As the new decade gets underway, the youngest of the young adults – Generation Z – is entering the housing market with a significantly more positive outlook on homeownership than their Millennial or Generation X cohorts.
According to a recent survey by Freddie Mac, 86% of Americans born between 1997 and 2007 say they want to own a home someday – and estimate they will achieve that goal by the age of 30. Conducted in the summer of 2019, the survey received 1,531 responses from Americans now aged 14 to 23.
An overwhelming majority of Generation Z believes owning a home is a sign of success – a source of pride and financial security. Only 19 percent of respondents saw renting as more appealing than buying, compared with 30 percent of Millennials surveyed at the same age.
While the last decade has been remarkable period of sustained economic growth and prosperity, Generation Z is not too young to remember the Great Recession, when many of their own parents and grandparents faced foreclosures, short sales, and other housing difficulties.
Generation Z reflects the times in which they have lived.

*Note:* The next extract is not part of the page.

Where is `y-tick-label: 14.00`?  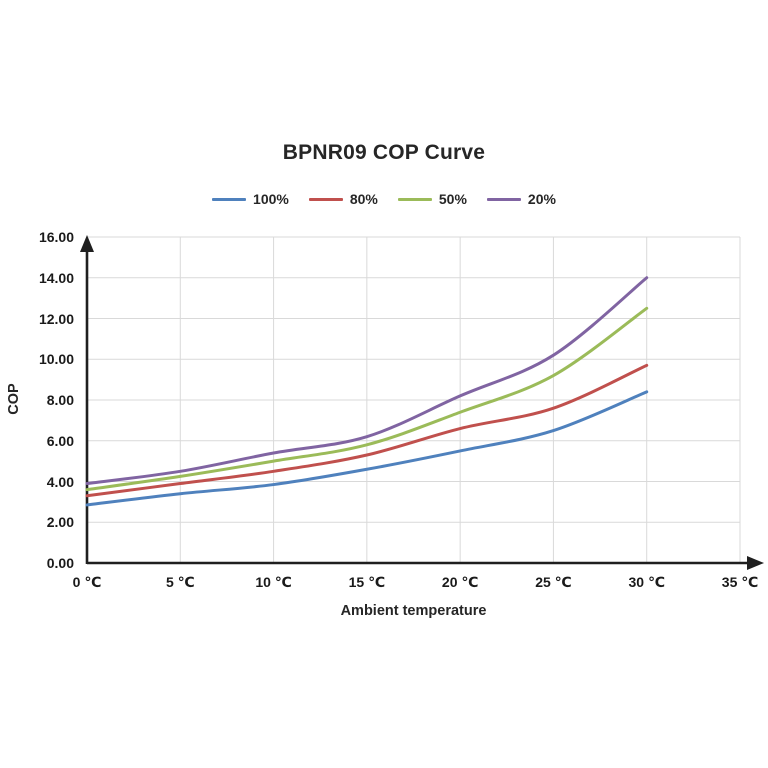
y-tick-label: 14.00 is located at coordinates (56, 278).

In general, they are more financially educated and aware than previous generations, and they appear to have a clear understanding of the benefits and challenges of home ownership.
While they aspire to homeownership, they are realistic about potential barriers, battling an unprecedented amount of student loan debt, tougher lending standards, higher home prices and limited inventory, particularly in lower price points.
Gen Zers told Freddie Mac that saving for a down payment is the biggest barrier to achieving homeownership. A comeback in starter homes would create a better chance at homeownership.
That could be on the horizon. Economists at Capital Economics anticipate a rise in new homes sold for under $300,000, from under 50% currently to about 55% by the end of 2020.